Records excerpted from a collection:
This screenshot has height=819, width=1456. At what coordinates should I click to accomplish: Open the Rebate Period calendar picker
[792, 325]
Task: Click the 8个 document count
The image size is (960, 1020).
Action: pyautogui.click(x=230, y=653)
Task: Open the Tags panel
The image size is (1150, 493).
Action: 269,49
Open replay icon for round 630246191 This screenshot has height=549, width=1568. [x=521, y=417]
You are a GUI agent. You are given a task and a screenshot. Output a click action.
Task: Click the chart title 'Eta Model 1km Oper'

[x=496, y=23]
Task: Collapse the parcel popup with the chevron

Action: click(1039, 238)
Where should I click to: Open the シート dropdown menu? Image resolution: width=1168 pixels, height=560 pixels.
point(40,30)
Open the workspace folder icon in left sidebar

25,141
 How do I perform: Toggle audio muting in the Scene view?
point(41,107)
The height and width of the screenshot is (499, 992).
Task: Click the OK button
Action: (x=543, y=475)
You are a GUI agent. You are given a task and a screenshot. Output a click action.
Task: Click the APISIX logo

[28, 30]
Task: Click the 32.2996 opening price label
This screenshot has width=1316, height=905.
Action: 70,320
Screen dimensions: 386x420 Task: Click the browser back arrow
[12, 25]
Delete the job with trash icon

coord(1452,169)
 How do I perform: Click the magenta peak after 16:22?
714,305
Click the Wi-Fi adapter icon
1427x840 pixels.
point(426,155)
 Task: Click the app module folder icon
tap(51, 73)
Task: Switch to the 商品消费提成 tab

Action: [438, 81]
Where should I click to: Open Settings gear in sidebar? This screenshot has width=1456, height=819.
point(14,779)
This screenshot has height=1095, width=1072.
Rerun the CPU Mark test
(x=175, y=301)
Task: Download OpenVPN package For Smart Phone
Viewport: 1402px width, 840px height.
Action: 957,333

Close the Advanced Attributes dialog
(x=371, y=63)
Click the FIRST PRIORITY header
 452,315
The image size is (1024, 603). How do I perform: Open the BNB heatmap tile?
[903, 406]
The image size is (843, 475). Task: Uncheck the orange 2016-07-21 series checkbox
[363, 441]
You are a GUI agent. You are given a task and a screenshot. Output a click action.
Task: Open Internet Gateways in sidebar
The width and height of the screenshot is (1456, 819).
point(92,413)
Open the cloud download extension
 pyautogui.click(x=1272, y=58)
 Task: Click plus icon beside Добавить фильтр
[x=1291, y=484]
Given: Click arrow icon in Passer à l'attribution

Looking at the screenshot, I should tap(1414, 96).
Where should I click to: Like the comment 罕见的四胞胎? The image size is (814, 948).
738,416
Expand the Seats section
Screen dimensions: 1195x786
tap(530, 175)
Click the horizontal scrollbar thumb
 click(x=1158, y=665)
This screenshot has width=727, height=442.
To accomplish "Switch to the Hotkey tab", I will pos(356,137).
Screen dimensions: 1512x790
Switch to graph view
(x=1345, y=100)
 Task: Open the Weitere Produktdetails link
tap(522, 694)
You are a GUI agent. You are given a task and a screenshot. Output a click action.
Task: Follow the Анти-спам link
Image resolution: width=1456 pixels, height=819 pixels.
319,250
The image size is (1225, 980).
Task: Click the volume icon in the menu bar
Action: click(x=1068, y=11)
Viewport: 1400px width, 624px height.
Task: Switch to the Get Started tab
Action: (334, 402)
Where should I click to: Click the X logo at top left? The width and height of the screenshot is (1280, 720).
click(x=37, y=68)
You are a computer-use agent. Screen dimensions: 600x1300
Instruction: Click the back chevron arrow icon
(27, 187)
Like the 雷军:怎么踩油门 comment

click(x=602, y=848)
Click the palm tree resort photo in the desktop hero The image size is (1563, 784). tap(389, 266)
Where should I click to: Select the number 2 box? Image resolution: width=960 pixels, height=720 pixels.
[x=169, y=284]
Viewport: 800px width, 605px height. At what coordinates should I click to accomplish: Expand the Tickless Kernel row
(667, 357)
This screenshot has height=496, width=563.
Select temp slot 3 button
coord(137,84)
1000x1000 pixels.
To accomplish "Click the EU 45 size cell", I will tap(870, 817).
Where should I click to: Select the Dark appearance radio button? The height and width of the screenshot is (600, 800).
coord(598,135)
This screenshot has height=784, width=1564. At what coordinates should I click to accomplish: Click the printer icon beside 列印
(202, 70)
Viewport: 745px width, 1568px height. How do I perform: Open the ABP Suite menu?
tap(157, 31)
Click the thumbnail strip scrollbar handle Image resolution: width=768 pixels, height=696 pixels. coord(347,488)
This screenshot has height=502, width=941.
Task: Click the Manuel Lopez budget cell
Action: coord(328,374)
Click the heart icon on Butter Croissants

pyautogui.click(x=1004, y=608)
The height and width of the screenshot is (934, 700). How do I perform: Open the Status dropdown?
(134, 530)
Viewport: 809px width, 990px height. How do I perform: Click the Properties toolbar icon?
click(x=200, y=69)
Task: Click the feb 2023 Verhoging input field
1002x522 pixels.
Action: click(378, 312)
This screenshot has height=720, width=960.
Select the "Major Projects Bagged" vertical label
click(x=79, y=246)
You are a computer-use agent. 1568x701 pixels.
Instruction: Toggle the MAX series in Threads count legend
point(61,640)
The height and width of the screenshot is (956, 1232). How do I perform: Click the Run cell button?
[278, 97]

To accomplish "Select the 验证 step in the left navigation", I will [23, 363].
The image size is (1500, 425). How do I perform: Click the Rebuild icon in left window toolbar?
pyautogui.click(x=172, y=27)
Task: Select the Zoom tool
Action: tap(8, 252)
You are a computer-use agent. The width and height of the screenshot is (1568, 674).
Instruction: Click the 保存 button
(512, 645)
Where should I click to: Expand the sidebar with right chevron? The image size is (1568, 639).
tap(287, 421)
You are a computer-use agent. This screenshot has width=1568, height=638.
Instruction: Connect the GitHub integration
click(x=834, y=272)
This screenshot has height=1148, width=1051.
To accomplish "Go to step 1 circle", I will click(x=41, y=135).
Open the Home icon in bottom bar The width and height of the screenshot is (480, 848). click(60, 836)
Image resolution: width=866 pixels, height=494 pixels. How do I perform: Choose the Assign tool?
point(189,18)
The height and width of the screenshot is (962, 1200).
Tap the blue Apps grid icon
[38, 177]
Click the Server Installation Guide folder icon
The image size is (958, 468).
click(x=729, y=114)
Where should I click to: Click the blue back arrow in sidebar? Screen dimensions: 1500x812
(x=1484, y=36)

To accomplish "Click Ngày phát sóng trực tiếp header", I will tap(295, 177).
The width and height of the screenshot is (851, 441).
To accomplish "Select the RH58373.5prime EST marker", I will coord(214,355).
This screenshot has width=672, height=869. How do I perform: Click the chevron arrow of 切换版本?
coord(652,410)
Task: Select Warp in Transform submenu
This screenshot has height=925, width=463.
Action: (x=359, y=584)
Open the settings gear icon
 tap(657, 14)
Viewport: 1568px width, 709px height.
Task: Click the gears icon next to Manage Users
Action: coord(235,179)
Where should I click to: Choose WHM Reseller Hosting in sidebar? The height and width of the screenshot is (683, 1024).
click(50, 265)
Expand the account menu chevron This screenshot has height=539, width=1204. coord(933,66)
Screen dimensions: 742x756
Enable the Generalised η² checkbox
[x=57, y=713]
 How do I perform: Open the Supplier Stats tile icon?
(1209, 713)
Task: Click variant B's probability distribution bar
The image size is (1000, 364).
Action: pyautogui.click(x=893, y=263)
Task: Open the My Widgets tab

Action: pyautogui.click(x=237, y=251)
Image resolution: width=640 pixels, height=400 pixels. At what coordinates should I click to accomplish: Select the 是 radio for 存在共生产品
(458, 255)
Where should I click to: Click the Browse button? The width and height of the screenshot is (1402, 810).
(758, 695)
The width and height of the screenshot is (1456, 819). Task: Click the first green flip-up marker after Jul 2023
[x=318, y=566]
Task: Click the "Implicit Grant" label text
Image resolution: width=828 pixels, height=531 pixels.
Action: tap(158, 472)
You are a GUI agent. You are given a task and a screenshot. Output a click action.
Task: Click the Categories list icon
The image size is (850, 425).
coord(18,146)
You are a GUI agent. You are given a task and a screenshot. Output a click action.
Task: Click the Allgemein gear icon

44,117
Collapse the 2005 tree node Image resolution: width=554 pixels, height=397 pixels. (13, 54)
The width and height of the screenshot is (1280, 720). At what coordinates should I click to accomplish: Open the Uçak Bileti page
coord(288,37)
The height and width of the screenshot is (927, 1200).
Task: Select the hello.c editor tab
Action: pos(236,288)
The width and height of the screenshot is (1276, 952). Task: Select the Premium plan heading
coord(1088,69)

EXERCISE: Output the lines from the one containing "The width and height of the screenshot is (1280, 720). At" through the one containing "Action: pos(236,288)", inclusive, as a JSON list of strings with one string per line and blank lines omitted.

ANSWER TO THIS PROBLEM:
[
  "The width and height of the screenshot is (1280, 720). At what coordinates should I click to accomplish: Open the Uçak Bileti page",
  "coord(288,37)",
  "The height and width of the screenshot is (927, 1200).",
  "Task: Select the hello.c editor tab",
  "Action: pos(236,288)"
]